All through the 16th century, several different types of world map projections were created with some configurations that were more distinguished by their artistic eloquence rather than their geographical usefulness. A projection map is a projection of the globe onto a flat map using a grid of lines of latitude and longitude. Guillaume Postel, created a unique woodcut, measuring 120 x 90 centimeters, which combined cartographic and decorative interest. Paris was the first to issue the map, titled ‘Polo Aptata Nova Charta Universi, in 1581 and again in 1589. But, the 1621 issuance is the only surviving copy impression, which is now being preserved by the Bibliotheque Service Historique de la Marine. The Polo Aptata Nove Charta Universi, shows two divided southern hemispheres with reduced-scale quarters and in the top corners, mirror-images. Postel’s map, with its striking decorations and its exquisite and exacting geographical information was a tour-de-force of its time and reveals a strong influence of De Jode of the late 16th century Antwerp school.
In 1691, Moxon, a map seller in England, devised an interesting map that contained not only the terrestrial hemispheres, but celestial as well. Moxon’s family advertised similar maps in a catalogue, stating that these world maps could be bound up with Bibles. In 1671, Moxon’s father, Joseph prepared a set of biblical maps to be combined with Moxons’ that contained a map where the terrestrial hemisphere stretches as far as the equator with the southern sections of America and Africa extending into two of the corners; there are 14 biblical scenes surrounding both hemispheres of Moxon’s more commonly found world map on an oval projection map.
Giovanni Domenico Cassini’s polar projection map of Jupiter is the most celebrated. Giovanni collected astronomical observations of the satellites of Jupiter by the Paris Observatory between the years of 1676 and 1683. Cassini’s map of 1696 was considered the first printed representation of a very large circular map, 8 meters in diameter located on the floor of the Observatory.
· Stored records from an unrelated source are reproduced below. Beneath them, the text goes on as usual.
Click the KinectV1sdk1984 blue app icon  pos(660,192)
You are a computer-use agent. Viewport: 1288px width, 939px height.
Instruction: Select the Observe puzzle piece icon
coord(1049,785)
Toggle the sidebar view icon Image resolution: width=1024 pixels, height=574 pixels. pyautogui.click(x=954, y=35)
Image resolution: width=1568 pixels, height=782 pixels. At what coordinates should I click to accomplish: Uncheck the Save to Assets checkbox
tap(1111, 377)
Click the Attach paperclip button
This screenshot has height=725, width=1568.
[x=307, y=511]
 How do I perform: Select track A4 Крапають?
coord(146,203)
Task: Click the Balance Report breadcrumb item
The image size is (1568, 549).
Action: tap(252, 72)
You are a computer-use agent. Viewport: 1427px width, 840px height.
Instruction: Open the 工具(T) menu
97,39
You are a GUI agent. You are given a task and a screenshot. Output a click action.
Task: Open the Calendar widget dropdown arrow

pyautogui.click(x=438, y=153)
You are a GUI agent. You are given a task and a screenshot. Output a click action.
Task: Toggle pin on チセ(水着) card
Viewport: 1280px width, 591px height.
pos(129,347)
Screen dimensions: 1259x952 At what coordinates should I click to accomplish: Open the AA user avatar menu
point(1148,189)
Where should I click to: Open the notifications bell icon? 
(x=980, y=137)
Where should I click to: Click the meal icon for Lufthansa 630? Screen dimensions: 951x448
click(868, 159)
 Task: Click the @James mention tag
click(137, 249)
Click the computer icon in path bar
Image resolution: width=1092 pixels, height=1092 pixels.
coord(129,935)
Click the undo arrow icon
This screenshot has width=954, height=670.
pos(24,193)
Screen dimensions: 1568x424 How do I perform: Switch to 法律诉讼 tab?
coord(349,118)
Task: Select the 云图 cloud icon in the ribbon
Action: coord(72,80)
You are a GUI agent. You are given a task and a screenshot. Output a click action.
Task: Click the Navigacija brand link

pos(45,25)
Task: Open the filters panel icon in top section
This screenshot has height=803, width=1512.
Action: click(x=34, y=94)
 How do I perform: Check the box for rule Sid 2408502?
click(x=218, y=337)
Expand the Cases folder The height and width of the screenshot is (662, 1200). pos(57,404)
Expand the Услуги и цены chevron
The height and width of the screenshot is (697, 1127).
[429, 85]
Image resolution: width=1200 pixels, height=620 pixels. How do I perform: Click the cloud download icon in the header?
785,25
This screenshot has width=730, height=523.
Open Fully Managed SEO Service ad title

There were other maps, like the giant de Fer-van Loon double-hemispherical world map of 1694 that also used the Academy’s observations, unfortunately, with Cassini’s maps, which were published in Paris, and despite its importance as a record for scientific geography, there are only 2 copies left, one with the signature of Cassini’s son and the other dating back to 1712.
Polar projection maps are specialised examples of cartographic art, map makers experimented with many kinds of map projections: oval, polar, planispherical and cordiform, but by the 18th century,the maps with a single polar projection became extremely rare due to the popularity of the cylindrical projections and the more widely accepted stereographic projection on two hemispheres.